═════ ARTICLE

Fragments de lecture : "L’été grec" de Jacques Lacarrière, un voyage qui dure une vie (10)
Une escale manquée, un film interdit, un livre éternel : mes fragments de Grèce.
Décembre, ce mois où les jours raccourcissent, me ramène souvent à mes débuts d'écriture, de lectures passionnées et de découvertes fondatrices. Parmi elles, il y a ce livre, L’Été grec de Jacques Lacarrière. Un ouvrage qui, au-delà de son apparente simplicité, raconte la Grèce avec une profondeur et une liberté qui m'ont marqué à jamais. "Fragments de lecture", cette chronique que je tente de mener tout au long du mois, en est un peu le reflet.
Nous sommes en 1969. J’allais sur mes 19 ans. Alors que je rentrais à La Réunion, mon avion fait escale à Athènes. Sous la dictature des colonels, tout – même une coupe de cheveux – devenait politique. J'avais les cheveux longs, symbole anodin pour moi, mais défi pour eux. Une hôtesse de l'air, tout sourire, me conseilla de ne pas descendre. Son ton était léger, mais son conseil, impérieux. Je ne protestai pas.
C'était aussi l'année où j'ai vu Z, le film de Costa-Gavras tiré du roman de Vassilis Vassilikos. Un film qui fut interdit aux mineurs à La Réunion, révélatrice du climat politique tendu, même à des milliers de kilomètres de la métropole.
Ce film, comme cette escale manquée à Athènes, fut une porte d'entrée dans une autre Grèce. Celle des luttes, des tragédies modernes, et d’une culture profondément enracinée.
Quelques années plus tard, je rencontrais L’Été grec de Jacques Lacarrière, et ce fut un choc, un éblouissement. Ce livre, à la croisée des chemins entre récit de voyage, carnet intime et méditation philosophique, réinventa ma manière de lire et de vivre la Grèce.
Avec mes compagnons de route – Jean-Marc, Martine, Maguy, Marion – nous avons exploré le pays à la manière de Lacarrière : à travers ses mythes, ses villages, ses silences.
À cette époque, le tourisme de masse n’avait pas encore déferlé sur la Grèce. Les ferries étaient rares et les plages souvent désertes, bordées seulement par le chant des cigales. Dans les tavernes, les repas se partageaient avec les habitants, dans une simplicité qui n’existe presque plus. Voyager en Grèce, c’était encore une aventure, un cheminement personnel loin des cartes postales et des itinéraires balisés. Chaque île semblait porter un secret, chaque village racontait une histoire.
Je possédais plusieurs exemplaires de L’Été grec, dans cette magnifique collection "Terre Humaine" que je chérissais tant. J'aimais l’offrir à celles et ceux que je croisais sur mon chemin, persuadé qu’il fallait partager cet hymne à la beauté du voyage et de la réflexion. Mais un jour, mon dernier exemplaire, prêté à une relation professionnelle, ne me fut jamais rendu. Il a disparu de ma bibliothèque, laissant une place vide parmi mes étagères. Et voilà qu’aujourd’hui, en écrivant ces lignes, je ressens l’envie, presque le besoin, qu’il retrouve enfin son chemin vers ma bibliothèque.

══════════
═════ EXTRAIT DE DONNÉES

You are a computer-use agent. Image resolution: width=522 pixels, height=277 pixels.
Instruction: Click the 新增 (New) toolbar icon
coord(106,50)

══════════

CONSIGNES >>
(A) Dans la chronique sur L’Été grec, dans quelle collection figuraient les exemplaires du livre que possédait son auteur ?
(B) Dans la chronique sur L’Été grec, recopiez le passage allant de "C'était aussi l'année" jusqu’à "culture profondément enracinée.", en remplaçant "cette escale manquée" par "cette escale ratée".
(C) Prolongez la chronique sur L’Été grec de Jacques Lacarrière au-delà de sa dernière phrase.

RÉPONSES ATTENDUES >>
(A) Dans la collection "Terre Humaine".

(B)
C'était aussi l'année où j'ai vu Z, le film de Costa-Gavras tiré du roman de Vassilis Vassilikos. Un film qui fut interdit aux mineurs à La Réunion, révélatrice du climat politique tendu, même à des milliers de kilomètres de la métropole.
Ce film, comme cette escale ratée à Athènes, fut une porte d'entrée dans une autre Grèce. Celle des luttes, des tragédies modernes, et d’une culture profondément enracinée.

(C)
Le livre est un hymne à la Grèce des petites routes et des grandes histoires. Lacarrière arpente la terre hellène, découvrant les dieux dans les gestes quotidiens, les tragédies antiques dans les récits des pêcheurs. Il nous montre une Grèce à la fois éternelle et contemporaine, celle d’Hésiode et de Ritsos, d’Homère et d’Elytis.
Mais c’est aussi une Grèce qui n’existe plus. En 2024, les villages se vident, les ports s’ouvrent à des touristes pressés, et les mythes semblent s’effacer devant les écrans lumineux de nos téléphones.
Pourtant, L’Été grec reste d’une actualité brûlante. Dans un monde où la mémoire vacille, Lacarrière nous rappelle que le passé est une clé pour comprendre le présent.
Sous les portiques de l’Agora, là où Hérodote contait ses voyages, je me plais à imaginer une lecture à haute voix de ce chef-d’œuvre. Une invitation à redécouvrir la Grèce, non pas comme une carte postale figée, mais comme une terre vivante, où se croisent tragédies antiques et révolutions modernes, chants byzantins et murmures d’oliviers.
Ce livre, plus qu’un récit, est une quête. Jacques Lacarrière, promeneur solitaire, cherche un "homme différent". Peut-être l’a-t-il trouvé dans les cafés de pêcheurs ou les sentiers poussiéreux.
Peut-être l’avons-nous tous trouvé, à notre manière, dans les pages de son livre.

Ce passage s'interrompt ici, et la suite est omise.